The 1 Sec (0-5) scenario achieved an accuracy of 0.95, with a precision of 0.97 and an F1-score of 0.91, reflecting the model’s robust performance even under tight time constraints. Similarly, the 1 Sec (5-1) scenario, which posed greater complexity, still maintained an accuracy of 0.86, precision of 0.84, and F1-score of 0.81, demonstrating the model’s effectiveness in rapid decision-making situations. For scenarios with a 2-s decision time, the performance remained strong. The 2 Sec (0-5) scenario had an accuracy of 0.94, precision of 0.96, and F1-score of 0.89. The more complex 2 Sec (5-1) scenario achieved an accuracy of 0.88, precision of 0.86, and F1-score of 0.83, indicating the model’s consistent ability to handle varying degrees of complexity. In the 3 s response scenarios, the model’s performance was at its peak. The 3 Sec (0-5) scenario showed an accuracy of 0.96, precision of 0.98, and an F1-score of 0.92. The 3 Sec (1-5) scenario performed even better with an accuracy of 0.98, precision of 0.99, and F1-score of 0.93, highlighting the model’s exceptional capability when more time is allowed for decision making. However, in the 3 Sec (5-1) scenario, the accuracy dropped to 0.83, with precision and F1-scores of 0.81 and 0.79, respectively, still surpassing logistic regression.

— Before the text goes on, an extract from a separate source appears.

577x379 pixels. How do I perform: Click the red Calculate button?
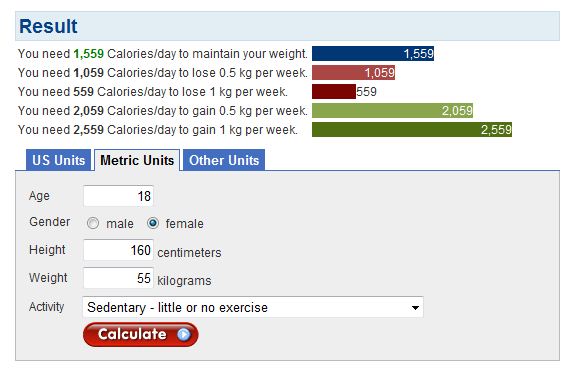click(x=141, y=334)
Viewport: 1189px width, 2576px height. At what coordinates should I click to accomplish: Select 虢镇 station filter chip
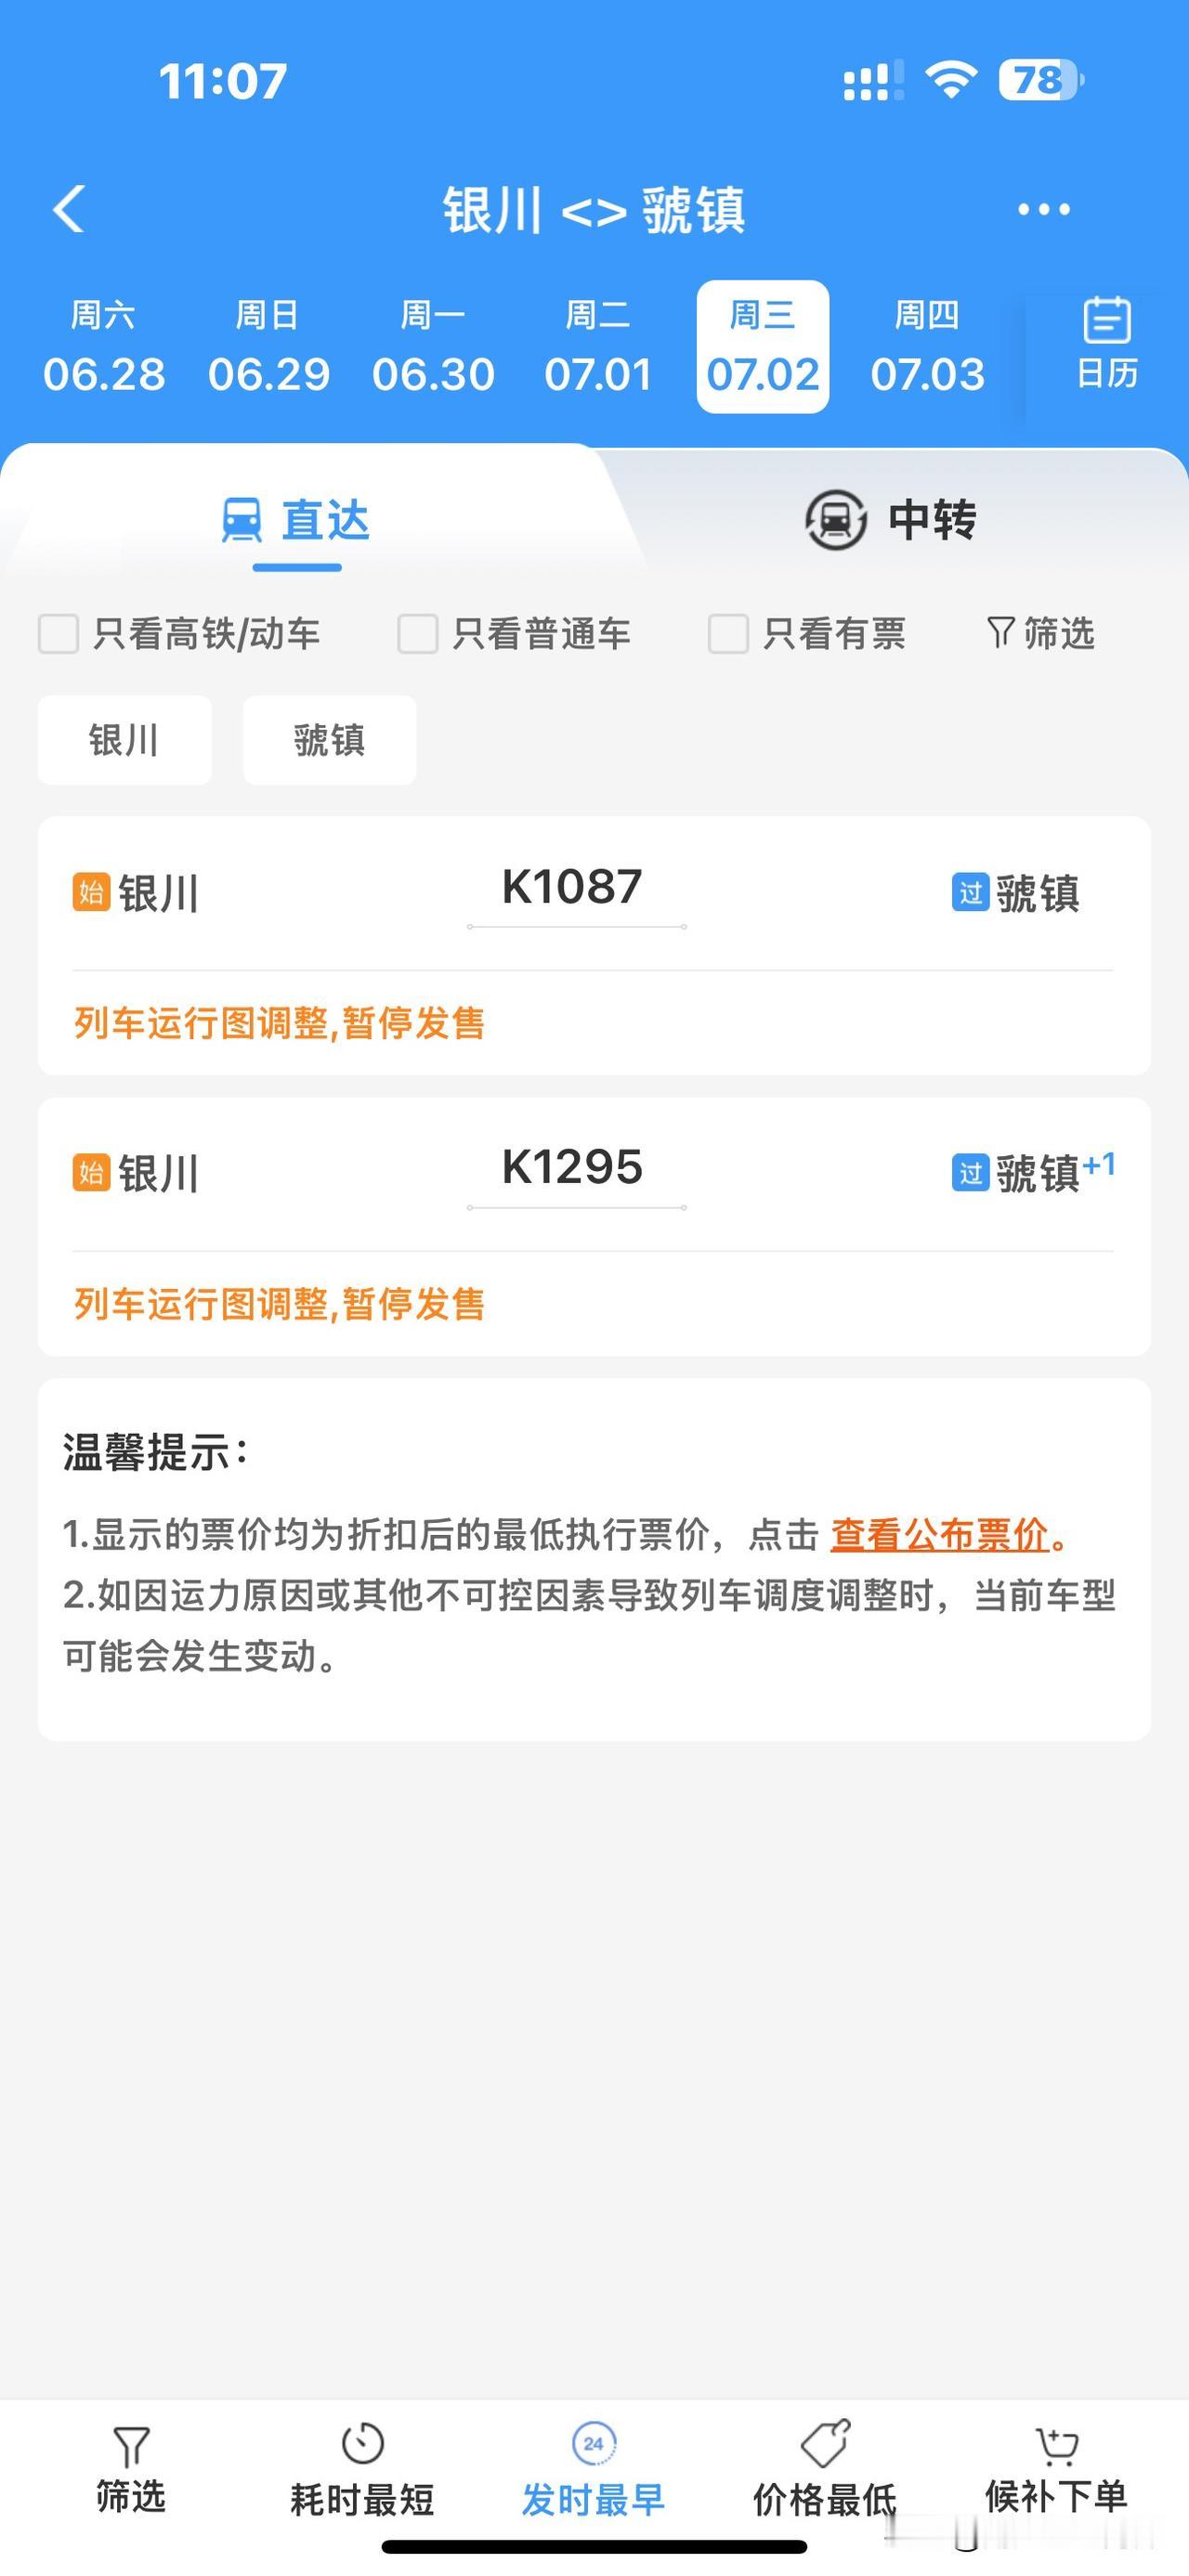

Overall, the AdaBoost model significantly outperformed the logistic regression model across all evaluated scenarios, particularly in handling complex and time-sensitive driving decisions. The high accuracy and precision across various conditions demonstrate AdaBoost’s robustness in minimizing false positives. The notable improvement in recall and F1-scores highlights its ability to maintain a balance between identifying true positives and minimizing false negatives. The lower MSE values further confirm the model’s predictive reliability. The consistent high performance of the AdaBoost model, especially in scenarios with short decision times (e.g., 1 Sec and 2 Sec scenarios), underscores its potential utility in real-world automated driving systems where rapid, ethical decision making is necessary.

3.3. AUC-ROC Comparison

The AUC-ROC values were computed to assess the discriminatory power of logistic regression and AdaBoost models in predicting utilitarian behavior across different driving scenarios. The logistic regression model exhibited mixed performance across different scenarios as illustrated in Figure 2. The AUC-ROC values ranged from 0.56 to 0.81 for the aggregated 1 Sec, 2 Sec, and 3 Sec conditions. This indicates varied success in distinguishing between true positive and false positive rates, with 2 Sec showing a relatively higher value of 0.81 compared to 1 Sec (0.56) and 3 Sec (0.76). For scenarios with a 1 s decision time, such as 1 Sec (0-5) and 1 Sec (1-5), this model achieved values of 0.75 and 0.72, respectively. These values suggest moderate discriminatory power in rapid decision-making situations but indicate room for improvement, particularly in scenarios involving more pedestrians in the driving lane (1 Sec (5-0) with a value of 0.65 and 1 Sec (5-1) with a value of 0.68). As decision time increased to 2 s, AUC-ROC values improved slightly in scenarios like 2 Sec (0-5) and 2 Sec (1-5) i.e., 0.71. However, more complex scenarios with fewer pedestrians in the driving lane (2 Sec (5-0) with AUC-ROC of 0.63 and 2 Sec (5-1) with AUC-ROC of 0.59) exhibited lower discriminatory power. In scenarios with a 3 s decision time, logistic regression showed improved performance, particularly in scenarios like 3 Sec (0-5) with an AUC-ROC of 0.78 and 3 Sec (1-5) with 0.85. However, more challenging scenarios (3 Sec (5-0) and 3 Sec (5-1)) yielded decreased performance with values of 0.57 and 0.49, respectively, indicating difficulties in accurately predicting utilitarian decisions under extended decision times and complex scenarios.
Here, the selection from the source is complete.